From The Dark Knight to Dunkirk
Mar 25, 2017
From The Dark Knight trilogy to Dunkirk, Christopher Nolan is trying to tell us how to define a true hero. In Batman Begins, one key point of Bruce Wayne’s desire to become Batman is so that he can be a symbol of something. A beacon of hope so that people can aspire to be a better one. This is a thread that continues through all three films, particularly The Dark Knight Rises, where Batman is honored as the savior of the city, not Bruce Wayne or any one person.
Pointedly, Wayne says at the end of the film, “A hero can be anyone.” Indeed, one of the major themes of The Dark Knight Rises is the consequences of the mistake made in The Dark Knight. By holding up Harvey Dent, in particular, as a bright role model, Batman and Gordon were forced to cover up his crimes committed as Two-Face. That cover-up led to some of the bad things that happened in the third film.

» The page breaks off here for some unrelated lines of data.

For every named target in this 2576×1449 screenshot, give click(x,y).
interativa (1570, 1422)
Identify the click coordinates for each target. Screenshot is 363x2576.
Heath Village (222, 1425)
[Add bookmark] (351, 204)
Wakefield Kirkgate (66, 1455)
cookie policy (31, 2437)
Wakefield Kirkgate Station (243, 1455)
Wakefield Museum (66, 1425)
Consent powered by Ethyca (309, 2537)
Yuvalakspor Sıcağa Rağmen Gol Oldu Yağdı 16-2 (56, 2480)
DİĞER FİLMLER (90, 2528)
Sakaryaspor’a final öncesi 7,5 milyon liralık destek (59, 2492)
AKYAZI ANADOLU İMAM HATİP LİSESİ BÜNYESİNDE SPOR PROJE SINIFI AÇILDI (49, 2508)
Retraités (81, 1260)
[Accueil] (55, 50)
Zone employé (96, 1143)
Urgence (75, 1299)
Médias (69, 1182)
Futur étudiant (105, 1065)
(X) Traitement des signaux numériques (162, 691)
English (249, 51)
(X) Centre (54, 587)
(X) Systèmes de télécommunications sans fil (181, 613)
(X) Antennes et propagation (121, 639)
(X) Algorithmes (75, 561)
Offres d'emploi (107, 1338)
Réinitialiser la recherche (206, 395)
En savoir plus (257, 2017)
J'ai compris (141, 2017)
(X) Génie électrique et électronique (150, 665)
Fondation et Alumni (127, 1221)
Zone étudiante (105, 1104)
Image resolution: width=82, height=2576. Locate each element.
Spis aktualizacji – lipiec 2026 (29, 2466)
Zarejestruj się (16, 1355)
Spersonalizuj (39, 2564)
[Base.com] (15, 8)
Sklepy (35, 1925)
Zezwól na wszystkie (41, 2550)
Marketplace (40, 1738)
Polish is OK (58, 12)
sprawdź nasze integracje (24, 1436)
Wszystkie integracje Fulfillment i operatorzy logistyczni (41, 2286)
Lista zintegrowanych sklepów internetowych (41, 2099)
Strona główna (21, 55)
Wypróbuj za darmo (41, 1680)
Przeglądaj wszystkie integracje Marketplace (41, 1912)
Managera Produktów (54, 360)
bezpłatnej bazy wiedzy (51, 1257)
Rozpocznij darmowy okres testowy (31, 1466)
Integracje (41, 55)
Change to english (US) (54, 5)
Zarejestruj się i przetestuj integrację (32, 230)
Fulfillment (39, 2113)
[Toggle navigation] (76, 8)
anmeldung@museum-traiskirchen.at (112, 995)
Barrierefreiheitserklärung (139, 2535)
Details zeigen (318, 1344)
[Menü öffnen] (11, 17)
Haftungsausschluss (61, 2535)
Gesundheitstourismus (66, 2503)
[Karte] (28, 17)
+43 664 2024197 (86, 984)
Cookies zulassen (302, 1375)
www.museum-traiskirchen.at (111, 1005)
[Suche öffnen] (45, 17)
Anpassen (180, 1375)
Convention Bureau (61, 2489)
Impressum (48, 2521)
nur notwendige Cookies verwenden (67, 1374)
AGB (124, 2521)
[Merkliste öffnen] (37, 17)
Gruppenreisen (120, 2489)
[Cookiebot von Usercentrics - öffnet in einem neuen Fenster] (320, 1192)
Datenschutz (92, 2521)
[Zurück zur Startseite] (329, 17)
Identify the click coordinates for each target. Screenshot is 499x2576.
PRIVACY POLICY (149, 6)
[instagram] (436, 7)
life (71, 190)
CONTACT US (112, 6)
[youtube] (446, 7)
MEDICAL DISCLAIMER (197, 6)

“A hero can be anyone. Even a man doing something as simple and reassuring as putting a coat around a young boy’s shoulders to let him know that the world hadn’t ended.” — The Dark Knight Rises
Usually, World War II movies (and historical war movies in general) tend to narrow their spotlight to one man, one hero maybe a few, and that often works; we’re made to care about a soldier because of where he came from, what he left at home, and who he is. We’re meant to sympathize with him and thus want him to live. And if he’s a hero, then the film’s drama and tension — and, usually, inspirational triumph — come from watching this person whom we’ve come to care about succeed. In short, we’re expected to care about this person because they’ve become, however temporarily, a sort of friend(character, self).
In Dunkirk, the closest that Dunkirk comes to this mode of storytelling is in the fishing boat sections, where three men who aren’t part of the military don’t have to be asked twice to head off and do their duty. But even then, we get scant information about them — enough to make us care about their fates, but not much more. The true hero is one who conquers his own anger and hatred .The true hero is that nobody remembers what they meant to do. We only remember what they do.